→ MATERIAL
——————————

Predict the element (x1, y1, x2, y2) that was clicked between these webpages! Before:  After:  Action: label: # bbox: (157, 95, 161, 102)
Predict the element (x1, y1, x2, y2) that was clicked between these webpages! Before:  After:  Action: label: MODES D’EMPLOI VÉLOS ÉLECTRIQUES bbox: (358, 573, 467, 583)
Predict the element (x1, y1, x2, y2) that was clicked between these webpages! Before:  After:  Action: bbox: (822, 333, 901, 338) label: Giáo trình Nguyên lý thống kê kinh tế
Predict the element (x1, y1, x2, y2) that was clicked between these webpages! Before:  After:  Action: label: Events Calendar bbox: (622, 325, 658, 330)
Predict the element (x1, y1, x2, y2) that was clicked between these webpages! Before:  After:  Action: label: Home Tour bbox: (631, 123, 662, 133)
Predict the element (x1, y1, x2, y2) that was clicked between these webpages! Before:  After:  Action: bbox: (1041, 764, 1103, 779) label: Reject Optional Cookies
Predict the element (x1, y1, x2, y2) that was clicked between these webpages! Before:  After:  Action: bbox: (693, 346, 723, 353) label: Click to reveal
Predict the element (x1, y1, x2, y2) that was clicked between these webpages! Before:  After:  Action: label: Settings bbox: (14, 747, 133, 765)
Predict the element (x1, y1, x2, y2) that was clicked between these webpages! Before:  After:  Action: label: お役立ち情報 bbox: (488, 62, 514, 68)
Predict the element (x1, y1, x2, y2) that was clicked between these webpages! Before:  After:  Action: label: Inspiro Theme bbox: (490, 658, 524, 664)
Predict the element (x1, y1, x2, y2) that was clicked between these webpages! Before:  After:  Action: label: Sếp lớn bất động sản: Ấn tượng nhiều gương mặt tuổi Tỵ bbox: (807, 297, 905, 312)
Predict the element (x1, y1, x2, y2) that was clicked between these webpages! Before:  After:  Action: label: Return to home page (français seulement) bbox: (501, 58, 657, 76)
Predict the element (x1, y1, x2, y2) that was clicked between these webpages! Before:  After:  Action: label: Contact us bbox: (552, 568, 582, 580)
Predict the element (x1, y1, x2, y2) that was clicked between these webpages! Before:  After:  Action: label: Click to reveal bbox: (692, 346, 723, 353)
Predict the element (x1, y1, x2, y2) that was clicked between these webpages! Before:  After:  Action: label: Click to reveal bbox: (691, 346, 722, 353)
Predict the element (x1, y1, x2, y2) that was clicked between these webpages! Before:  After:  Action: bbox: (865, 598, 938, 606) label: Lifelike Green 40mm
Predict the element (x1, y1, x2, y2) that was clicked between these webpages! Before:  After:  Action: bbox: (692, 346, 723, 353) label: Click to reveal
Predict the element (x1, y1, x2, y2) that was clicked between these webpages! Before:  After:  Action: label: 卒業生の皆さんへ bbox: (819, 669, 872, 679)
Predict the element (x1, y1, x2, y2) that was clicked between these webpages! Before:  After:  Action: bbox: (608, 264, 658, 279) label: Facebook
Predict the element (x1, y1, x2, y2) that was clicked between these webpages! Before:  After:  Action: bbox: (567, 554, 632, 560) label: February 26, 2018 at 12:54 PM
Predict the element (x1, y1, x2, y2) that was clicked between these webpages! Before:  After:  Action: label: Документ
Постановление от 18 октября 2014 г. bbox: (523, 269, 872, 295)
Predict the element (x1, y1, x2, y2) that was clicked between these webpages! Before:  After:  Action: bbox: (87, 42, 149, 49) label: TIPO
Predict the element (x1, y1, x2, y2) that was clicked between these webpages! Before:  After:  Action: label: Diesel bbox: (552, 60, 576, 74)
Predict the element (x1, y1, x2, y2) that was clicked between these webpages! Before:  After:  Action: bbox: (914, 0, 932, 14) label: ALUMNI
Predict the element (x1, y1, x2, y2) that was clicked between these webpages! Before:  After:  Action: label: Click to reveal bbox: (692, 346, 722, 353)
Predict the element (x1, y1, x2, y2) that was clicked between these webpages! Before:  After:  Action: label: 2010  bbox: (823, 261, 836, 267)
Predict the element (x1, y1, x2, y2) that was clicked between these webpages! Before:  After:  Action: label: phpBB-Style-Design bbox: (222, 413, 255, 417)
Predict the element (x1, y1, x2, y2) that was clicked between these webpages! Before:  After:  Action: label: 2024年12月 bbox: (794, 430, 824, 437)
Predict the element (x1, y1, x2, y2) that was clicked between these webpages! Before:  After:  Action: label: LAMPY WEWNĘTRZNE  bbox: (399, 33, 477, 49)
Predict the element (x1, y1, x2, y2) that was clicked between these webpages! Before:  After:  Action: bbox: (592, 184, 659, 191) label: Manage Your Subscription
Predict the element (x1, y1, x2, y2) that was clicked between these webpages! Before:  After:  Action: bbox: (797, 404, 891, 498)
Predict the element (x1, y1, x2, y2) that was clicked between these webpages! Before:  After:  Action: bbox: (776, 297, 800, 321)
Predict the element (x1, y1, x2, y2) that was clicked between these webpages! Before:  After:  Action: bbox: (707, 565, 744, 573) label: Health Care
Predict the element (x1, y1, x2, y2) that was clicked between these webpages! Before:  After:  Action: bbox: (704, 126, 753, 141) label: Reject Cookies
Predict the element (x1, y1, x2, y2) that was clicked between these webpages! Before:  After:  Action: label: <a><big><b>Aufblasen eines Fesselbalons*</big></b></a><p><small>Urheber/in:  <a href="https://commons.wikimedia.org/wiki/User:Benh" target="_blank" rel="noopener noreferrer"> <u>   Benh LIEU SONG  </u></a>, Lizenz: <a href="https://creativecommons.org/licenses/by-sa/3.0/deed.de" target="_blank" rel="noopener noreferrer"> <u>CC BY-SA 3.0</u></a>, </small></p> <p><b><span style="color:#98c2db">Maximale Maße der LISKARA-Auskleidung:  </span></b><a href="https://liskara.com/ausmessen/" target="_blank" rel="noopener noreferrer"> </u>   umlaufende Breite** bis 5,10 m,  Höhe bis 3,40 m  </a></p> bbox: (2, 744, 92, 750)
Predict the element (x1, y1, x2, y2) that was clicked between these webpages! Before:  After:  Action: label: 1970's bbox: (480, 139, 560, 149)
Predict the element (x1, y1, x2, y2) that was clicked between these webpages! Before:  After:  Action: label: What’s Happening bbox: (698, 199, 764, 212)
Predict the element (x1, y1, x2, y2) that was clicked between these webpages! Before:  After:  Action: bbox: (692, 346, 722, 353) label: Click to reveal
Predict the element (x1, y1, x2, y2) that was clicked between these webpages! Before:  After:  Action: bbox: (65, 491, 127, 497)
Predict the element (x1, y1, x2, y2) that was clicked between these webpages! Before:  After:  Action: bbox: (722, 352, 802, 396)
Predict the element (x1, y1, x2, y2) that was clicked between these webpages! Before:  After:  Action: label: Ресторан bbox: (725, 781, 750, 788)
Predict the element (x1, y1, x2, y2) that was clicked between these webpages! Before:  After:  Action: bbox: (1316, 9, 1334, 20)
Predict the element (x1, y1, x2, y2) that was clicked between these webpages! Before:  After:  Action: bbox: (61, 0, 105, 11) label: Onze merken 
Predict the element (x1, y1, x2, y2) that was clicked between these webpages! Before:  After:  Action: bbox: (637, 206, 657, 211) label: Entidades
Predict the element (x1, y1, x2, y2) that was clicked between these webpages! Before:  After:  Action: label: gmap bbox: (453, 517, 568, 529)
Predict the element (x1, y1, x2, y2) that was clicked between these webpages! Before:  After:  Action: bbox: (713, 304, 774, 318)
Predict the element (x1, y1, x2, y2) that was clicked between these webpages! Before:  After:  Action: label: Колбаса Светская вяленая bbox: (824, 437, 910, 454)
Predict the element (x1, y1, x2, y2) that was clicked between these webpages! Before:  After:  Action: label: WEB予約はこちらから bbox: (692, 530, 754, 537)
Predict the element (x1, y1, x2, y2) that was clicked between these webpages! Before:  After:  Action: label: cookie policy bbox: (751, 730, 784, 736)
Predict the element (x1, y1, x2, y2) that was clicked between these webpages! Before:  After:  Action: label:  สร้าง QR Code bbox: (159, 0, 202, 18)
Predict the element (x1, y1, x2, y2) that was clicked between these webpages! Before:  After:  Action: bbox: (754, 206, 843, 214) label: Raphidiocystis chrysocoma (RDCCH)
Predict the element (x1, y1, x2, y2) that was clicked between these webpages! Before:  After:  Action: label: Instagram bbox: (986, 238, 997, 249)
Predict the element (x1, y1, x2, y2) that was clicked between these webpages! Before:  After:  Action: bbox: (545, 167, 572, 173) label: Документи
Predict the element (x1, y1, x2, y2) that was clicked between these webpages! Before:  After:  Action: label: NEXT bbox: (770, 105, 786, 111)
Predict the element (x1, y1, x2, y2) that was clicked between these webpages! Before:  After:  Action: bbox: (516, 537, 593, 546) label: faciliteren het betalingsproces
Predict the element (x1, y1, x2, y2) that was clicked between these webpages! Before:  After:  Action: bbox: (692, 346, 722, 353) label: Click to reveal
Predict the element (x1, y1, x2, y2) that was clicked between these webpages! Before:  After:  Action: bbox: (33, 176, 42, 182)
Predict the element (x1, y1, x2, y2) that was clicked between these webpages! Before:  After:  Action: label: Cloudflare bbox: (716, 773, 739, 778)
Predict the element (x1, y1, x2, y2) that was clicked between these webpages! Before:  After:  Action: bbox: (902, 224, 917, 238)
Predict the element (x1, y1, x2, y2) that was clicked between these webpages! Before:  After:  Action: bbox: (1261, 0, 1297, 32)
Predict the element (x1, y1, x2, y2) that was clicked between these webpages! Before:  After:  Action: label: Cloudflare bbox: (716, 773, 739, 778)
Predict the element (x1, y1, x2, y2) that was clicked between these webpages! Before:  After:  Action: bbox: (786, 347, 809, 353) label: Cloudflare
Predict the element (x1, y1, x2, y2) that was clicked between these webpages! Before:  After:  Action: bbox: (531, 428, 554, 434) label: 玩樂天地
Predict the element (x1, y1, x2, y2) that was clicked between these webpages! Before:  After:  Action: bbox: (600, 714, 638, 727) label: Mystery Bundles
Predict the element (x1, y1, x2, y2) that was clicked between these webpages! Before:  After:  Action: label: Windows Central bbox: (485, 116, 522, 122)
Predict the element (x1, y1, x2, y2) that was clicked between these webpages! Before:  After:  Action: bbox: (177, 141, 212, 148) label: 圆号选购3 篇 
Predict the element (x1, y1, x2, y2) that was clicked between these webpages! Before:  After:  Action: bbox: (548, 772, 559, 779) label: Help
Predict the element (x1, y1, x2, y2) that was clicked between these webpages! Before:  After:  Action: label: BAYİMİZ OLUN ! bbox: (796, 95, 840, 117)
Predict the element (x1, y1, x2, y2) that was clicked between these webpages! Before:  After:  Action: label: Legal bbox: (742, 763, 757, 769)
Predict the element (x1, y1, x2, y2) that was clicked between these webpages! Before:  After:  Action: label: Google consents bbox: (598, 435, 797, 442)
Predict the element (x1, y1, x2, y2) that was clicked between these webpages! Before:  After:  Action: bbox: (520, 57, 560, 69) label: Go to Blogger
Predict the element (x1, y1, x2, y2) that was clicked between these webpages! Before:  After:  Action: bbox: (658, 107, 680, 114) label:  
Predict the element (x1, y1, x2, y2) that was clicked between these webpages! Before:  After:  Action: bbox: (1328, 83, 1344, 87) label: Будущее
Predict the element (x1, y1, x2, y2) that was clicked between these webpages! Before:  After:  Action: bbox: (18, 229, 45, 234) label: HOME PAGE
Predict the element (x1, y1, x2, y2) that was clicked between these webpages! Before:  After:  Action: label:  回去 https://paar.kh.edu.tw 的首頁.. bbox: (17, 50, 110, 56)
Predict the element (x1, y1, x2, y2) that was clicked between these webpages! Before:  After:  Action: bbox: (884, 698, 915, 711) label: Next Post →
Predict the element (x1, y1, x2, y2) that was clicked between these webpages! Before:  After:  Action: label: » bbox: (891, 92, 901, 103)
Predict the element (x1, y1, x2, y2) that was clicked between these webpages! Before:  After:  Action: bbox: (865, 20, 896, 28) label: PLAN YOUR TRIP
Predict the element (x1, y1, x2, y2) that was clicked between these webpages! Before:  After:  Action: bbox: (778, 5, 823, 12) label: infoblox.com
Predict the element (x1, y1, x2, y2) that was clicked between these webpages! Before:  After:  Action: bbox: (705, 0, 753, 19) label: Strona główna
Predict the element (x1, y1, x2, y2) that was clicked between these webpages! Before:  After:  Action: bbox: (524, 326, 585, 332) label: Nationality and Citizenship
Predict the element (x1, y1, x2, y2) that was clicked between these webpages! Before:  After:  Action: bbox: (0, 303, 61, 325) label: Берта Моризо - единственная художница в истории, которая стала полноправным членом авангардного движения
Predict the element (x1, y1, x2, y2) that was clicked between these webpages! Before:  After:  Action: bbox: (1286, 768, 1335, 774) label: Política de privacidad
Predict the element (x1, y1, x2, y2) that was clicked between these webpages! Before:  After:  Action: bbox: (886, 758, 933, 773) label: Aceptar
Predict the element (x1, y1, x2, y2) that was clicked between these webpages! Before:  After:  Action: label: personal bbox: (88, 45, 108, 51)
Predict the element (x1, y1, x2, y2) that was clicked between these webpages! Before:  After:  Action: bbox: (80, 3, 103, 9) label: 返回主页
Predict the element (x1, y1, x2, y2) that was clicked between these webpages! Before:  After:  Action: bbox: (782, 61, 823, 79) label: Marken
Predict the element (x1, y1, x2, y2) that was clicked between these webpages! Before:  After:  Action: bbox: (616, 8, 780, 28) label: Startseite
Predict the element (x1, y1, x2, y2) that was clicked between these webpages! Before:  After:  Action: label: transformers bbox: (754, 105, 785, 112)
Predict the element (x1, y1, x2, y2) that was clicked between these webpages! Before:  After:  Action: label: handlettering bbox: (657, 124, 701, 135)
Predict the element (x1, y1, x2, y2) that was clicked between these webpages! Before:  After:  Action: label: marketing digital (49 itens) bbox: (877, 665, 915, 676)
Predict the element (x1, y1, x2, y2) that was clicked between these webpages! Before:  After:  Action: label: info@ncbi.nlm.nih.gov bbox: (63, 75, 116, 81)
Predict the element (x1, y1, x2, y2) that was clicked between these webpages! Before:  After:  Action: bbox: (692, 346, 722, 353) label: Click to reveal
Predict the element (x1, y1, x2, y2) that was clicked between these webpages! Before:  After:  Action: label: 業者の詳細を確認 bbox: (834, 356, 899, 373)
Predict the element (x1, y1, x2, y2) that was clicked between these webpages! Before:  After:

——————————

Reproduce verbatim the lines of the listing, starting at its first line and ending at the line that contains "123, 662, 133)", with both of those lines included.

Predict the element (x1, y1, x2, y2) that was clicked between these webpages! Before:  After:  Action: label: # bbox: (157, 95, 161, 102)
Predict the element (x1, y1, x2, y2) that was clicked between these webpages! Before:  After:  Action: label: MODES D’EMPLOI VÉLOS ÉLECTRIQUES bbox: (358, 573, 467, 583)
Predict the element (x1, y1, x2, y2) that was clicked between these webpages! Before:  After:  Action: bbox: (822, 333, 901, 338) label: Giáo trình Nguyên lý thống kê kinh tế
Predict the element (x1, y1, x2, y2) that was clicked between these webpages! Before:  After:  Action: label: Events Calendar bbox: (622, 325, 658, 330)
Predict the element (x1, y1, x2, y2) that was clicked between these webpages! Before:  After:  Action: label: Home Tour bbox: (631, 123, 662, 133)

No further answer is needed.